» YOUR INSTRUCTIONS
Look through the entries below and extract exactly the lines from the one containing "Nura Jewellery Collection (221, 2204)" through the one containing "Melbourne (58, 1276)", ends included.
══ INFORMATION ══
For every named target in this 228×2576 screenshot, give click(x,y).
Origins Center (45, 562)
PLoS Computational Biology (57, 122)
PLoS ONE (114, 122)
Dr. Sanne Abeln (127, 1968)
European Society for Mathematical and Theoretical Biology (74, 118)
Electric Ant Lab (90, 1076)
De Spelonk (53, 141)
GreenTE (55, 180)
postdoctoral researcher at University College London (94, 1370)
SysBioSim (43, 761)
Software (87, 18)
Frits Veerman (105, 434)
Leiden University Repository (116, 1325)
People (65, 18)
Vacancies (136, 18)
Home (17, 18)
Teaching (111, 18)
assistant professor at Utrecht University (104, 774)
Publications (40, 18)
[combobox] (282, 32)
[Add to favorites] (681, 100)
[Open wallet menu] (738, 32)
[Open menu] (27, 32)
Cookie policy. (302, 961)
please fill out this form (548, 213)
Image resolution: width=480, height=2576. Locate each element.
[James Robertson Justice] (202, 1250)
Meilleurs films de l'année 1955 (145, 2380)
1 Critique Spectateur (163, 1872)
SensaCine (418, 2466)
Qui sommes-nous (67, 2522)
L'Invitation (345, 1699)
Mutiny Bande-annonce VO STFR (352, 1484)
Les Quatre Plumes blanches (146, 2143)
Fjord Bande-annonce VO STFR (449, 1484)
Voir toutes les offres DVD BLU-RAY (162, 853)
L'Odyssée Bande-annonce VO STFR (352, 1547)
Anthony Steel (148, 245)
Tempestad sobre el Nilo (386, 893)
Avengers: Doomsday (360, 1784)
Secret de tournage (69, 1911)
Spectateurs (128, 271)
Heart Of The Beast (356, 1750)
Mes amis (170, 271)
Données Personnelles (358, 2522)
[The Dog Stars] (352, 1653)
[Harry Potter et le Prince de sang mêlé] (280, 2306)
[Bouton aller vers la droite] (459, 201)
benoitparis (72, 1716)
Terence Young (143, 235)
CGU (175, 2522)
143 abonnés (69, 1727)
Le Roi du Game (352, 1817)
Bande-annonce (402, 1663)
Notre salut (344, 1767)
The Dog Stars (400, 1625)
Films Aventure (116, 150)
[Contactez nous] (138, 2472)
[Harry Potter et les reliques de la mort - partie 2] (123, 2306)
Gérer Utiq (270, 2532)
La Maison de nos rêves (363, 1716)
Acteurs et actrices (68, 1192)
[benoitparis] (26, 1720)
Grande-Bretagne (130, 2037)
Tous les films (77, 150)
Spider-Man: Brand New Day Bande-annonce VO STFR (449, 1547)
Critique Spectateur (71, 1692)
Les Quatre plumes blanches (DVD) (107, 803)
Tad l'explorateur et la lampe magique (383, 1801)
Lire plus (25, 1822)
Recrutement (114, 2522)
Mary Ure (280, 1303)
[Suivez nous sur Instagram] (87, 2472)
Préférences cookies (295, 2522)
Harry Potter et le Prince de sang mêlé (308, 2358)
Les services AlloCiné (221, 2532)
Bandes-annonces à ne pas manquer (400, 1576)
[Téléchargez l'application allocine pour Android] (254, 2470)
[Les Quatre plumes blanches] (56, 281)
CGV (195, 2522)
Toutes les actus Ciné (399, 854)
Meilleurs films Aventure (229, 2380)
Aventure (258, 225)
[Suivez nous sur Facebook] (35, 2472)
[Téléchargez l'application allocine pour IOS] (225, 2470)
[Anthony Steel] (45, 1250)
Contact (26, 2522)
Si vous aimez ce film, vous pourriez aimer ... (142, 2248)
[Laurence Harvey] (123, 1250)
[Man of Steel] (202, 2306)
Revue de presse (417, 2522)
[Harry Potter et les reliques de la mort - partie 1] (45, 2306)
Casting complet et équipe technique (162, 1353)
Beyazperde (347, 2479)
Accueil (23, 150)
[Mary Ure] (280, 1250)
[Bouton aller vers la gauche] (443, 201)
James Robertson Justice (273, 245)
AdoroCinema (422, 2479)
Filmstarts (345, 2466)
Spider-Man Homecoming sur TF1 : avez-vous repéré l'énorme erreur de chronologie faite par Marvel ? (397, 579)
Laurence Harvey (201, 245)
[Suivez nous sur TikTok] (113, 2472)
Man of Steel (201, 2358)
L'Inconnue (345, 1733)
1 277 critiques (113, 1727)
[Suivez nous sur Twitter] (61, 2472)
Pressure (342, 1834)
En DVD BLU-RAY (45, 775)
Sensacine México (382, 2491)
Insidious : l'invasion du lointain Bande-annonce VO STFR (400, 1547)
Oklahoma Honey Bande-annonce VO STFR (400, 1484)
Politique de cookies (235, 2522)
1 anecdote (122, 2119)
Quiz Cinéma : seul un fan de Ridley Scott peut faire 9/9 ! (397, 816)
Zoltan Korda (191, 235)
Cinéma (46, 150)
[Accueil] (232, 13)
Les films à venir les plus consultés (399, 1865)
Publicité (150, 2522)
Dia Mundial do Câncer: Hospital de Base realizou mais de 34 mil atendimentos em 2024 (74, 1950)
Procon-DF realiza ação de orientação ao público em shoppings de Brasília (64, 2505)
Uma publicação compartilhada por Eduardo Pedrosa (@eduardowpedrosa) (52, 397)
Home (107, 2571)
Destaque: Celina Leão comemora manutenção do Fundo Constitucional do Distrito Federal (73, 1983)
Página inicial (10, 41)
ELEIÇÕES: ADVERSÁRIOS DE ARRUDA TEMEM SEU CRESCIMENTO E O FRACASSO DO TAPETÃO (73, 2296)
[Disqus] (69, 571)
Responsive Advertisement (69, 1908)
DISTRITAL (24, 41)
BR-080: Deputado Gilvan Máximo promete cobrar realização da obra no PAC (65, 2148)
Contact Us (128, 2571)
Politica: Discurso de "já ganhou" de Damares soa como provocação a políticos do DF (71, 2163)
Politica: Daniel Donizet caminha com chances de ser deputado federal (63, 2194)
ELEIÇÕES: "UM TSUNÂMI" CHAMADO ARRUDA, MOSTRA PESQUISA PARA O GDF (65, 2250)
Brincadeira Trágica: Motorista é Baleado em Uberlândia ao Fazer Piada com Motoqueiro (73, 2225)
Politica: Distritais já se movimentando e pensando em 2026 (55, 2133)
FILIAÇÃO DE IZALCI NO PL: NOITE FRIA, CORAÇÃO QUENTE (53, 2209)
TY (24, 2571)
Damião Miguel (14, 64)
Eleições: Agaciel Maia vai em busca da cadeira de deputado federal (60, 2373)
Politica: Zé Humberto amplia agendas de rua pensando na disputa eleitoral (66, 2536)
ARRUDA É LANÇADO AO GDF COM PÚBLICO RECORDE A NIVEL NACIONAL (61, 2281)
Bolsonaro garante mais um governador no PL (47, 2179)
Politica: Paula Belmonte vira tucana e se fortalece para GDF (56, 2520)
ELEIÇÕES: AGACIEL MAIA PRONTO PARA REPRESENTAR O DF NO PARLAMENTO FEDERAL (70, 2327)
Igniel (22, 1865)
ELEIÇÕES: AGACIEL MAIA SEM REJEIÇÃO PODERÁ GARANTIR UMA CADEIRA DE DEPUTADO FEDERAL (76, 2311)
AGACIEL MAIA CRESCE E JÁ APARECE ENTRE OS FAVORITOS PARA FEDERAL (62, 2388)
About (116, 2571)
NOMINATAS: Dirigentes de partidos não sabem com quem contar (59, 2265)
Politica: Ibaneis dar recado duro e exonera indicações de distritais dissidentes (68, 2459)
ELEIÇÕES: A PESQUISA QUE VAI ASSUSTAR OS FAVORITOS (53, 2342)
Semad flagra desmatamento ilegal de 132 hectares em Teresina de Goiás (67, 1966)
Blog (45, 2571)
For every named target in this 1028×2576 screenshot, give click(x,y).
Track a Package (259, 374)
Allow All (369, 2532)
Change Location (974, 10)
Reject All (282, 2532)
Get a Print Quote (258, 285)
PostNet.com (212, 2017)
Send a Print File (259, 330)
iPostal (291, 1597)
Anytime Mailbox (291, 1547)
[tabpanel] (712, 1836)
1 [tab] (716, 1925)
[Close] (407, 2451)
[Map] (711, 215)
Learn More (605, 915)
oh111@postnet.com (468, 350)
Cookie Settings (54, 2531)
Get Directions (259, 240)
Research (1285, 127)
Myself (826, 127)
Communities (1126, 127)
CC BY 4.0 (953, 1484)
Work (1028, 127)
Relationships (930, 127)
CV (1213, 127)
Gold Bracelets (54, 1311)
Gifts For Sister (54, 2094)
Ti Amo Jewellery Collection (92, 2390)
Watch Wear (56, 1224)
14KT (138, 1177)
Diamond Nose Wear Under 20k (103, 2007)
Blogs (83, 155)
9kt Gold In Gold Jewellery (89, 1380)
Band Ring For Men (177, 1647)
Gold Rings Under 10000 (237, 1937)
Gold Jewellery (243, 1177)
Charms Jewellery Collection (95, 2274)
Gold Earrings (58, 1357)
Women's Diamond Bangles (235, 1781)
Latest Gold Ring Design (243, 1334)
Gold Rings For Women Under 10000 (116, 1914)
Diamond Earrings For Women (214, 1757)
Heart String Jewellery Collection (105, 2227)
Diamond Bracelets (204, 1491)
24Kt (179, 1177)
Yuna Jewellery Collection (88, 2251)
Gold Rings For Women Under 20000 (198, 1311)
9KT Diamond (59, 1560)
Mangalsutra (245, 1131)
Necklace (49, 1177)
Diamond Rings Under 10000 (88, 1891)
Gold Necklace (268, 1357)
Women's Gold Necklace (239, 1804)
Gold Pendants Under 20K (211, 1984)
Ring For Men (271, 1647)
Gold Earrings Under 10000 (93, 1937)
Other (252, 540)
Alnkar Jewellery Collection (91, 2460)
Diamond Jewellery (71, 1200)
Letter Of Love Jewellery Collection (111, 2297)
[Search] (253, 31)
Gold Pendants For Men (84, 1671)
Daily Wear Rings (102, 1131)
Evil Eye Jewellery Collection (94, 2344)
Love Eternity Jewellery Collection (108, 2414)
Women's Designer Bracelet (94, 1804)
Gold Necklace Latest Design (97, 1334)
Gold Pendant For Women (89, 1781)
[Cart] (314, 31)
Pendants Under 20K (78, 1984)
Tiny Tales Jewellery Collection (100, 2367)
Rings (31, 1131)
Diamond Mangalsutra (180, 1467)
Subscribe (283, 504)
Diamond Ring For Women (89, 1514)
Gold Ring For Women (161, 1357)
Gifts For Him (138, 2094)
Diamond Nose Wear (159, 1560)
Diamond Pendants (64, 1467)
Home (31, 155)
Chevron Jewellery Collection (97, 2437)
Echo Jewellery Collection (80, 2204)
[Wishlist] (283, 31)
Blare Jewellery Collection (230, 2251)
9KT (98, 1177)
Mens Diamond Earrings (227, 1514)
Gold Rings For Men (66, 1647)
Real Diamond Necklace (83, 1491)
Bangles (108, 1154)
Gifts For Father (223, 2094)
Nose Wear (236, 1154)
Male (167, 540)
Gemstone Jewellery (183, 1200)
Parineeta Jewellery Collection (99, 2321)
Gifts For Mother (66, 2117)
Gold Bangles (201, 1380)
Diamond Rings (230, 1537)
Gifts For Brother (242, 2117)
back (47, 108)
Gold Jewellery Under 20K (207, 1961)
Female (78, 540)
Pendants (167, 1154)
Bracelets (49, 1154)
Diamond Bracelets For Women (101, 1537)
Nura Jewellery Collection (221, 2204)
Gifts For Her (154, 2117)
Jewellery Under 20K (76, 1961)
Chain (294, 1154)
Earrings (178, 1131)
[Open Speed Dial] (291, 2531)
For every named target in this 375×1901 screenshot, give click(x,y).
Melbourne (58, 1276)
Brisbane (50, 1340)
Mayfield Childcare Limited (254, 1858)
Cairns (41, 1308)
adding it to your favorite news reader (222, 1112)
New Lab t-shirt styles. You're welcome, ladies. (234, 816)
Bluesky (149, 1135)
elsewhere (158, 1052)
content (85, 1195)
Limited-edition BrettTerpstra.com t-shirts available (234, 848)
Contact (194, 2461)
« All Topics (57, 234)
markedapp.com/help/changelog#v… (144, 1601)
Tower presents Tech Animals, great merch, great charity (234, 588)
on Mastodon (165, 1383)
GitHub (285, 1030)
═══
» RESPONSE TO THIS TASK
Nura Jewellery Collection (221, 2204)
Gifts For Her (154, 2117)
Jewellery Under 20K (76, 1961)
Chain (294, 1154)
Earrings (178, 1131)
[Open Speed Dial] (291, 2531)
For every named target in this 375×1901 screenshot, give click(x,y).
Melbourne (58, 1276)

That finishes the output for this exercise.